The technology uses high-resolution optical cameras mounted on the flat panel X-ray detector to image the surface of the patient. It then combines the external view captured by the cameras and the internal 3D view of the patient acquired by the X-ray system to construct a 3D augmented-reality view of the patient’s external and internal anatomy. This real-time 3D view of the patient’s spine in relation to the incision sites in the skin aims to improve procedure planning, surgical tool navigation and implant accuracy.
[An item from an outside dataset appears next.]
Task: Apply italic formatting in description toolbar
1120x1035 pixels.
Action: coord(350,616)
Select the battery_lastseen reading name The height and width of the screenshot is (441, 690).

“This new technology allows us to use augmented reality in combination with 3D imaging for intraoperative surgical planning and navigation of our devices. We have now treated four patients using the system and placed 44 pedicle screws with satisfactory results. We have been able to check the overall result in 3D in the operating room without the need to move the patient to a computed tomography scanner. The radiation dose to the staff is zero and minimal to the patient.” says Adrian Elmi Terander, principal investigator at Karolinska University Hospital. “We tested this workflow pre-clinically for complex thoracic and cervical spine surgeries with very convincing results and look forward to extending it to complex cerebral neurosurgical procedures.”

The current clinical study is conducted in collaboration between Neurosurgery, Orthopedics and Neuroradiology departments at Karolinska University Hospital and Philips. The results of the first pre-clinical study on the technology have been published in the scientific journal Spine. The technology was shown to be superior in respect to overall accuracy, compared to pedicle screw placement without the aid of augmented-reality surgical navigation technology (85% vs 64%).